Dans plusieurs pays à travers le monde, l’éducation populaire constitue l’un des trois piliers de l’éducation des adultes aux côtés de la formation académique et de la formation reliée au travail. Ce fut le cas au Québec après la Révolution tranquille: à la fin des années 1970, plus de 300 000 personnes participaient aux activités de ces centres. Toutefois, au milieu des années 1980, l’éducation populaire a été exclue de la politique québécoise de l’éducation des adultes, la faisant pratiquement disparaître de la province. Seuls six centres autogérés ont survécu à Montréal «grâce à leur forte intégration dans leur quartier respectif, à la ténacité de leurs équipes dirigeantes et à l’appui de la commission scolaire, qui leur ont offert gratuitement des locaux, certains services et une subvention annuelle», mentionne le rapport.
Ces six centres, fondés entre 1969 et 1977, sont le Carrefour d’éducation populaire; le Comité social Centre-Sud; le Comité d’éducation des adultes de la Petite Bourgogne et de Saint-Henri; le Pavillon d’éducation communautaire Hochelaga-Maisonneuve; les Ateliers d’éducation populaire du Plateau; et le Centre éducatif et communautaire René-Goupil. Leurs activités rejoignent plus de 7000 adultes de tous âges, chaque année, et chacun des centres compte entre 600 et 1000 membres.
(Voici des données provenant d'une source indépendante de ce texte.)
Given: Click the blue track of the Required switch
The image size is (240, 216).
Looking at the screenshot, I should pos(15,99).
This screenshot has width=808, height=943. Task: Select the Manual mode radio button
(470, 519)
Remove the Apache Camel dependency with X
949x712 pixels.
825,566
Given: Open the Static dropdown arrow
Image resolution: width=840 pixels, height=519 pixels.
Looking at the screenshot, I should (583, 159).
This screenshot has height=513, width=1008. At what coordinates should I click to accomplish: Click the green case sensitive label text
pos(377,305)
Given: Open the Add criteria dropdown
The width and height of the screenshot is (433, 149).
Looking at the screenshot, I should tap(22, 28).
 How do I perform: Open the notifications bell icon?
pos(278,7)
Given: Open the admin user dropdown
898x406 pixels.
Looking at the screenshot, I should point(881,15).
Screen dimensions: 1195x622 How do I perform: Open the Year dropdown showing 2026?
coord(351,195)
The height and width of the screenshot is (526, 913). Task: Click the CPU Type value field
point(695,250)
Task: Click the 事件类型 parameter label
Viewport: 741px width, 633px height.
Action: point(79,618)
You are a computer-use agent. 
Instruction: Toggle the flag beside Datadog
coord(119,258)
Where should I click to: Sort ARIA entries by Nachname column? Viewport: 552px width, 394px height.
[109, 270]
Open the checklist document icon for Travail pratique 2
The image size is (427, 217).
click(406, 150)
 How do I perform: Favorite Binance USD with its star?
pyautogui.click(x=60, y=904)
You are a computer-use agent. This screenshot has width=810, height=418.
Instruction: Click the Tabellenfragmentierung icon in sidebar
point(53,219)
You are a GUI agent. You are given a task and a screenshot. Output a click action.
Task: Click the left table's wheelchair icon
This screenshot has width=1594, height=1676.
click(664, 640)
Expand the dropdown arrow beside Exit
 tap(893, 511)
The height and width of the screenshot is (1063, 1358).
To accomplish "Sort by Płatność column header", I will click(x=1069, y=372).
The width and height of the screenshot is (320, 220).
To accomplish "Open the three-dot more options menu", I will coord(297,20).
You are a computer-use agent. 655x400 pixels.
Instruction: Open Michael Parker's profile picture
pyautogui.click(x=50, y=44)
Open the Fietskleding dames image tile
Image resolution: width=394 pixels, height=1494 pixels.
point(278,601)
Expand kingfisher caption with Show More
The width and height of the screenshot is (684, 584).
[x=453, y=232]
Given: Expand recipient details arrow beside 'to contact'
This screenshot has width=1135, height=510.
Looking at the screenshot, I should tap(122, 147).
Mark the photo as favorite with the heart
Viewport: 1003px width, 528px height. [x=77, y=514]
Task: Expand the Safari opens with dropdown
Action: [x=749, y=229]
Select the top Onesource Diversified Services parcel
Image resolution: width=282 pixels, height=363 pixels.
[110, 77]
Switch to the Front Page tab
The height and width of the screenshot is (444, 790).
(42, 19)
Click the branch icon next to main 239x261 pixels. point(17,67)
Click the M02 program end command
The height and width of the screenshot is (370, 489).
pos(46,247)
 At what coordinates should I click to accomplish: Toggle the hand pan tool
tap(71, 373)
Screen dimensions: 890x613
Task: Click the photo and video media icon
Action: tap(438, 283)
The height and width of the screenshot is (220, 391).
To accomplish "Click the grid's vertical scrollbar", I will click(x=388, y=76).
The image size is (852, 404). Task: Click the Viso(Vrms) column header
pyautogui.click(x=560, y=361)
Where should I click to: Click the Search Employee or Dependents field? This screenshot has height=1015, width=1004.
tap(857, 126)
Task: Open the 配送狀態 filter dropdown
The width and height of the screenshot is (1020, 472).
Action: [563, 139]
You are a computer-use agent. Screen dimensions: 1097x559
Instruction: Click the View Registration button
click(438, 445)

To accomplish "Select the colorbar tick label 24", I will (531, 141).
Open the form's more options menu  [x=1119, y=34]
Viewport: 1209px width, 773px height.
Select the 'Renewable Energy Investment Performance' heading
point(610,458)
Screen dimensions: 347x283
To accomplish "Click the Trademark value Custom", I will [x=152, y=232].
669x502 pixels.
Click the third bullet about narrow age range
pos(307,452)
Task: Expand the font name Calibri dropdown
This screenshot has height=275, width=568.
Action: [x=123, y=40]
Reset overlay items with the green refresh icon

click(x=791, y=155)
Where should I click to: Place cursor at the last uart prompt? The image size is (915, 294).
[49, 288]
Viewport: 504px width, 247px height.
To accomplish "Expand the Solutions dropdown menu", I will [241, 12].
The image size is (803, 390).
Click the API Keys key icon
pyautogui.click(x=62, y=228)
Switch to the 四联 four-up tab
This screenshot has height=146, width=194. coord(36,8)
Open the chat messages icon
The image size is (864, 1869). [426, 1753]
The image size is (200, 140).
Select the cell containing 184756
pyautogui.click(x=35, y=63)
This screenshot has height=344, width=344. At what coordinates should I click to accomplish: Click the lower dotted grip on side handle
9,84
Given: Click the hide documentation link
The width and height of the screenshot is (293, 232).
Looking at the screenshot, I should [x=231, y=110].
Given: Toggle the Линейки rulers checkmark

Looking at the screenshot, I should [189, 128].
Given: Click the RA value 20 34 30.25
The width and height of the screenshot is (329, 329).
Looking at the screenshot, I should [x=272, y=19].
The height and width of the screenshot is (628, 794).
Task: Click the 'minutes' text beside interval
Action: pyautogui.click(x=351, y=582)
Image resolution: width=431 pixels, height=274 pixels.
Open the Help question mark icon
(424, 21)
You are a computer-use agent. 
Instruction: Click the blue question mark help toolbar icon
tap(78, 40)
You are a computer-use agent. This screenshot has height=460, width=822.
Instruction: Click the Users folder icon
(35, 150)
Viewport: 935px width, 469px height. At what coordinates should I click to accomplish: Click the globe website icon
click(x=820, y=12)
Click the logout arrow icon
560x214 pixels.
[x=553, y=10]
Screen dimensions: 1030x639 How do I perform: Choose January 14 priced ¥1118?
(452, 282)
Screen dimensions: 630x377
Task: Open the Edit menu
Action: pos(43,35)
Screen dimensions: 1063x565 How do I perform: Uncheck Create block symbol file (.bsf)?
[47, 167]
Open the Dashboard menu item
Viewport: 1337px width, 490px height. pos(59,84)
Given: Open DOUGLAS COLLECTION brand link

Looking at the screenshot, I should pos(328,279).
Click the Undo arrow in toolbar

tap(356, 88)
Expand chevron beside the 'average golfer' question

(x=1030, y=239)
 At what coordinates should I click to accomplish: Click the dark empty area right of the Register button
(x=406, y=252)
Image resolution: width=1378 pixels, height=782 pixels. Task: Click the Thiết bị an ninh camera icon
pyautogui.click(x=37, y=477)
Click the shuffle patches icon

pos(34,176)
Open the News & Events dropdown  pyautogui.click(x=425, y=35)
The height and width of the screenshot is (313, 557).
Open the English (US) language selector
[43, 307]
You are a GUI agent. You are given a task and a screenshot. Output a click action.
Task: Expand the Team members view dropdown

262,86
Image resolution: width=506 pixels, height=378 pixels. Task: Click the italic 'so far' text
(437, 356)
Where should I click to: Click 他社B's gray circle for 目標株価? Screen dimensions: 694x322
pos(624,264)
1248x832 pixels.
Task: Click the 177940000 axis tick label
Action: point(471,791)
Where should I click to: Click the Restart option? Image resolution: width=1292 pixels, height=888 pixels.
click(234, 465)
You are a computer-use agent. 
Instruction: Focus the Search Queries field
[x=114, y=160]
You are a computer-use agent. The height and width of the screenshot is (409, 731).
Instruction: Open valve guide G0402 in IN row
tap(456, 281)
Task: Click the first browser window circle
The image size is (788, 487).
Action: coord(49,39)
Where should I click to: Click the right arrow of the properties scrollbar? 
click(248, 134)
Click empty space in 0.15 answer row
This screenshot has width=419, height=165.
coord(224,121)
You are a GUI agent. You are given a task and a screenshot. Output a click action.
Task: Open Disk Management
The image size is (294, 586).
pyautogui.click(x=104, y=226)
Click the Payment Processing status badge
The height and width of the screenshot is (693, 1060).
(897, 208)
Compressions et échéance du bail
La santé financière fragile de ces centres ne date pas d’hier. Dès les années 1990, des restrictions budgétaires imposées à la Commission des écoles catholiques de Montréal (ancêtre de la CSDM) ont limité l’aide financière accordée aux CÉP. Des compressions budgétaires successives imposées à la CSDM depuis 2007 ont rendu la situation encore plus critique.
Dans ce contexte de compressions, la présidente de la CSDM, Catherine Harel-Bourdon a récemment confié à La Presse que la commission scolaire n’avait plus les moyens d’entretenir les immeubles où logent les six centres, qui nécessitent d’importants travaux de réfection. «On estime à environ 20 millions de dollars les coûts pour réparer les six bâtiments», mentionne Paul Bélanger.
La CSDM mentionnait également qu’elle n’a plus les moyens de renouveler gratuitement le bail qui la lie aux CÉP et qui arrive à échéance en mai 2015, ni de continuer à leur offrir leur subvention annuelle pour assurer leur fonctionnement.
Sur ces derniers points, le sous-ministre adjoint Éric Thibault, s’est fait rassurant. «Les discussions entre le MELS et la CSDM vont bon train, les scénarios de solution évoluent positivement. Nous sommes à la recherche d’une solution pérenne.»